For the first species, I ran NOVOPlasty, and it figured out a nice, circular mtDNA in about 20 minutes. For the next species, it has been running for > 24 hours, with no end in sight. In the log file of each, I set a kmer length of 31, and a max memory of 15 g (though from the 'top' command, it looks to be using more like 100g). These are likely fairly similar mtDNAs and datasets sizes; what could be causing the huge difference in run time, and what's the best way of getting around this?

Thanks!

RyanGawryluk avatar Dec 08 '20 18:12 RyanGawryluk

Hi,

If it takes that long it could be a bug... Could you set extended log to 1 in the config to 1 and run it again.

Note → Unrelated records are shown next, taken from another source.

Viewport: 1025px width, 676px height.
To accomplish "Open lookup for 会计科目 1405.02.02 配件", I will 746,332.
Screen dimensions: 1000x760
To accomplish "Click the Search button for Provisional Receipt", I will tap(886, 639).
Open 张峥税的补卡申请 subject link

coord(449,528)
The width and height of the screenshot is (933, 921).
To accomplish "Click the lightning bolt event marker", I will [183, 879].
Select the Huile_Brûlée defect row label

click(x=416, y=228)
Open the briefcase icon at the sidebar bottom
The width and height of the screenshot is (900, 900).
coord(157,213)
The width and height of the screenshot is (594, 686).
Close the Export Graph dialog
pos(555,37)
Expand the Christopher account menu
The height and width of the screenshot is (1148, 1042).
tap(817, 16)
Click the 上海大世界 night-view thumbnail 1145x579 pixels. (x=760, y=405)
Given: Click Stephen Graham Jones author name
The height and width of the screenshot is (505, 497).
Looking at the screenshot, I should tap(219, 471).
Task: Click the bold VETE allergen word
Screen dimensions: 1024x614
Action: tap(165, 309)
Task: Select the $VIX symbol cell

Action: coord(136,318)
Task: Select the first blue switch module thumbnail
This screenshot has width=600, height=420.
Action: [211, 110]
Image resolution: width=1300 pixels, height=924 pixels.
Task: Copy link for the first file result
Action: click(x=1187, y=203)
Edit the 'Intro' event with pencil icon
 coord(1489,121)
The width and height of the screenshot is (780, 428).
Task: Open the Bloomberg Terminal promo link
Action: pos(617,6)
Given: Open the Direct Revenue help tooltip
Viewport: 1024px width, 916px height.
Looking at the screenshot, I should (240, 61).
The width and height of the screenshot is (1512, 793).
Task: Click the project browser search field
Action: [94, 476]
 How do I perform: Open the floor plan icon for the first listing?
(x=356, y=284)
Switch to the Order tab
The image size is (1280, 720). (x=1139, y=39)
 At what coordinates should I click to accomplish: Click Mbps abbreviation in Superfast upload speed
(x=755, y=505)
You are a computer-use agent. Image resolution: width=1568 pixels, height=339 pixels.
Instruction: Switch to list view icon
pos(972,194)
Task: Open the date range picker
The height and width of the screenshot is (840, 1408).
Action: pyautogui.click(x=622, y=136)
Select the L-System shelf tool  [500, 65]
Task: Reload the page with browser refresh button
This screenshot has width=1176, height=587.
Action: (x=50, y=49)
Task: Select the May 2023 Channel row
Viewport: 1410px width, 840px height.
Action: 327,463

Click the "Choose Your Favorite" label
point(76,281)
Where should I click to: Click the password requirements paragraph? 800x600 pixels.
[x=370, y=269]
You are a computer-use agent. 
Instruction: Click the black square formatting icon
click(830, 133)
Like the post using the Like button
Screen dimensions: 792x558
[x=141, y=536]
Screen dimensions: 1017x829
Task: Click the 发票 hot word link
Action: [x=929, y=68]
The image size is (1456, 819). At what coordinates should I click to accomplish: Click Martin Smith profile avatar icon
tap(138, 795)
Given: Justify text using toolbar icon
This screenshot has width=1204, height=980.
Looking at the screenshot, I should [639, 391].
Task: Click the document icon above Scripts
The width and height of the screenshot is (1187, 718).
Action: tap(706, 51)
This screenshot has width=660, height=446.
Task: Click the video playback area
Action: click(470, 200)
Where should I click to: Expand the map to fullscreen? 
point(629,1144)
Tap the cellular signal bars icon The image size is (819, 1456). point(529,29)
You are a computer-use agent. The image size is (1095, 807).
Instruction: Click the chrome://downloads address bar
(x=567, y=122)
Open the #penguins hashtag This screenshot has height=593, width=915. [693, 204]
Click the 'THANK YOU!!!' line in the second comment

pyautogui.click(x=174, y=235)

And send me that file

Do you see the length of the assembled sequence increasing?

And make sure you use the latest version..

ndierckx avatar Dec 08 '20 18:12 ndierckx

Ok, thanks I will update to the latest version and run it again with the extended log file.

I did see the length increasing initially (to 96,410 bp, a bit higher than expected). But since then, I can't tell that anything is really happening.

RyanGawryluk avatar Dec 08 '20 18:12 RyanGawryluk

After it gets to that length it got stuck because of a bug, so you can terminate the assembly, it will not finish. You can also terminate it after the length stops increasing for the extended log run

ndierckx avatar Dec 08 '20 18:12 ndierckx